In response to the deadly riots in Charlottesville, Virginia, this month, President Donald Trump said, “We condemn in the strongest possible terms this egregious display of hatred, bigotry, and violence on many sides. On many sides.” Trump’s failure to directly condemn white supremacists and neo-Nazis came on the heels of his travel ban on people from seven Muslim-predominant countries, and his desire to build a wall on our southern border to keep out the “bad hombres.”
Though it has dominated headlines, few are noticing that identical events followed a book published 100 years ago. It was arguably the most dangerous scientific treatise ever written. And in it is the one phenomenon that ties all of these events together.
In 1916, Madison Grant, a New York City conservationist and lawyer, published The Passing of the Great Race. It was an extension of popular eugenic theories first proposed by Francis Galton, a British scientist and half-cousin of Charles Darwin. Galton believed that selective breeding shouldn’t be limited to animals. He argued that if we could breed faster horses, we should be able to breed better people, too.
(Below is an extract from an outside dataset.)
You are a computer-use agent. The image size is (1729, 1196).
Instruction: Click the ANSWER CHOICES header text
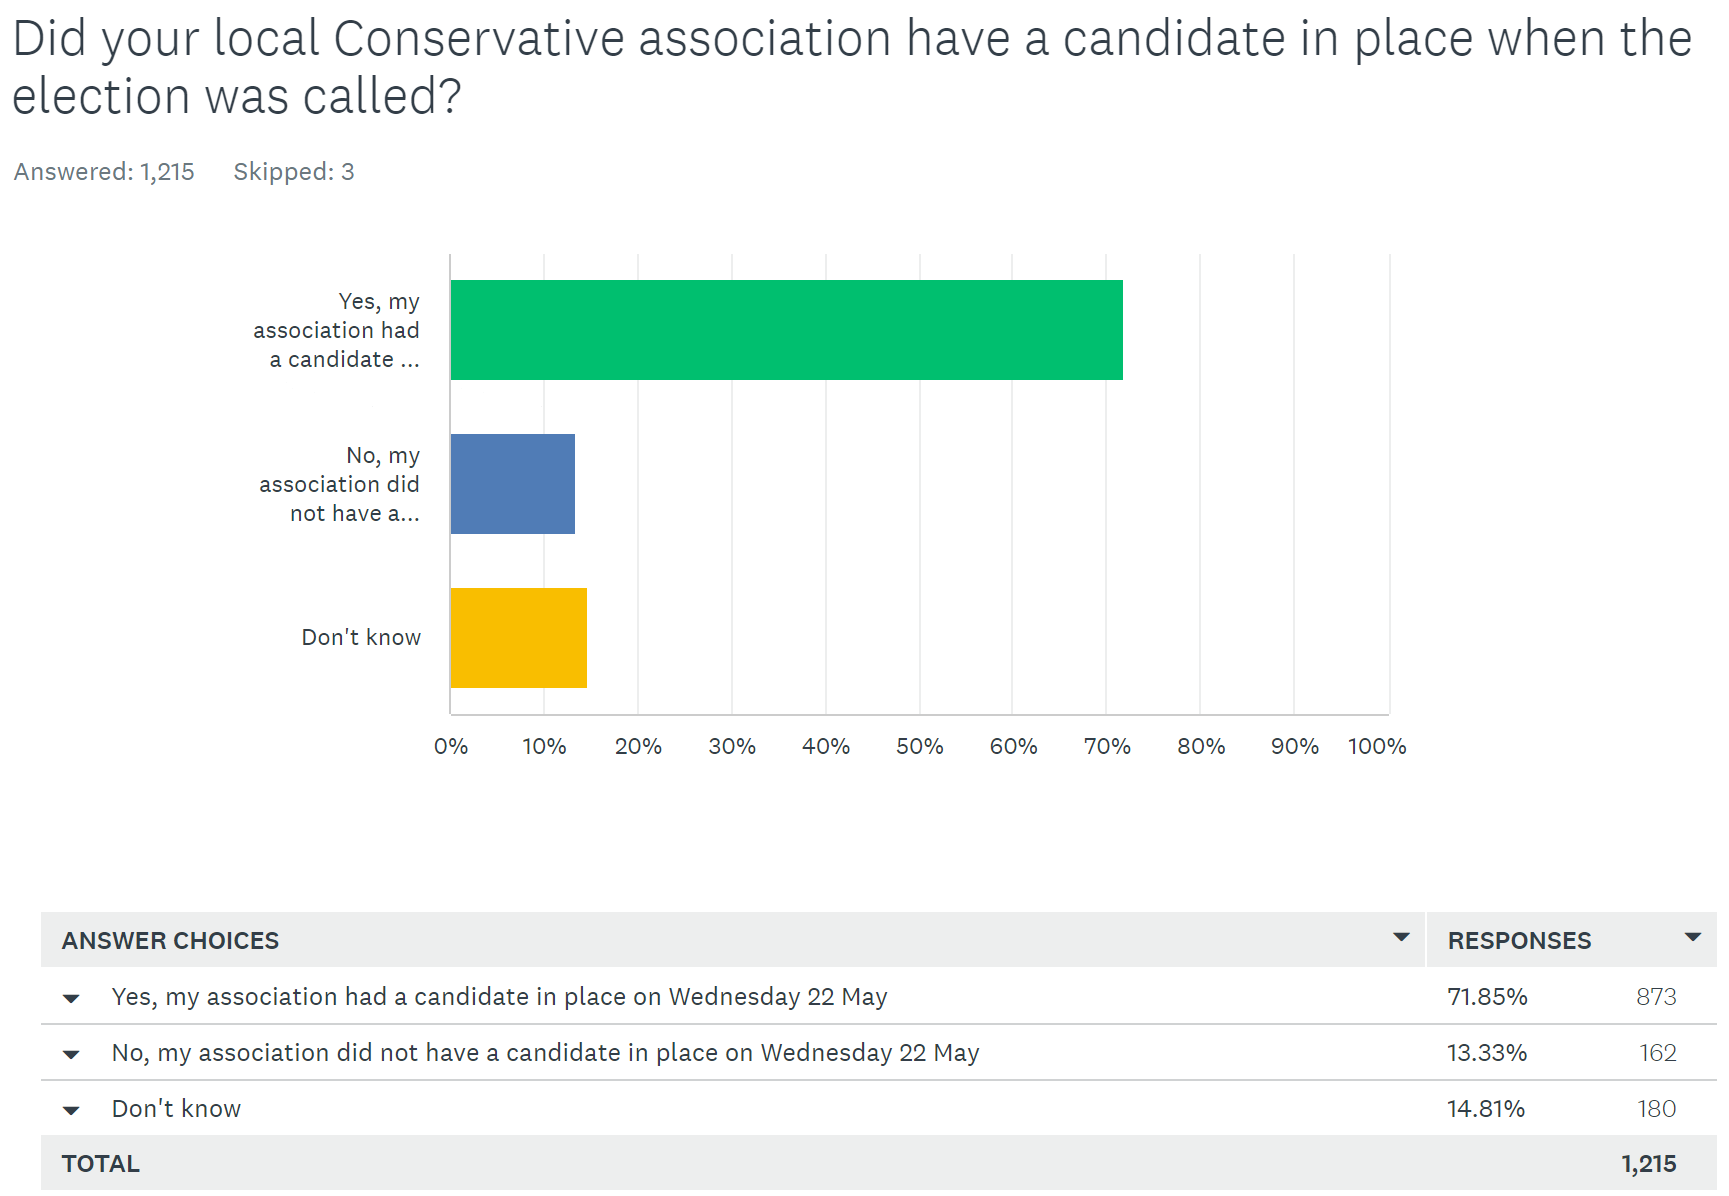click(x=170, y=941)
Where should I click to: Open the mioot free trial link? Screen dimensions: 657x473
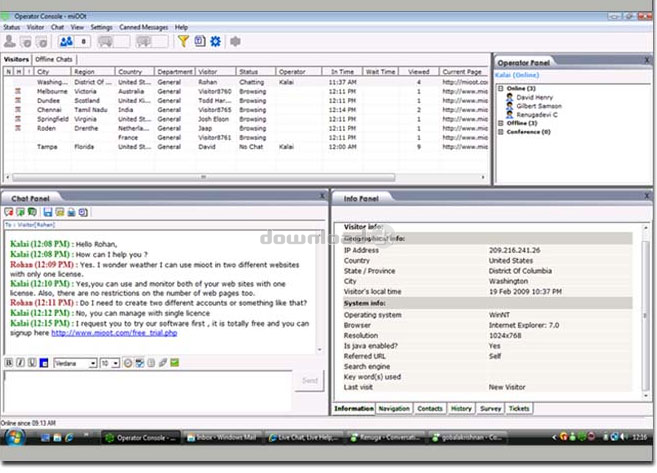(116, 333)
He claimed that traits like intelligence, loyalty, bravery, and honesty were also inherited.
In The Passing of the Great Race, Grant took Galton’s theories one step further. Using population movements, facial features, and pseudoscience, Grant argued that undesirable traits were passed not only from one family member to another, but within certain ethnic backgrounds and religious groups.
America, he argued, was committing “race suicide.” No longer were immigrants coming from “desirable” parts of northwestern Europe like the British Isles, Scandinavia, and Germany; they were coming from lesser countries in Southern and Eastern Europe. First published in the spring of 1916, The Passing of the Great Race was reprinted in 1922, 1923, 1924, 1926, 1930, 1932, and 1936, selling more than a million copies—arguably, one of the most popular scientific tracts in history.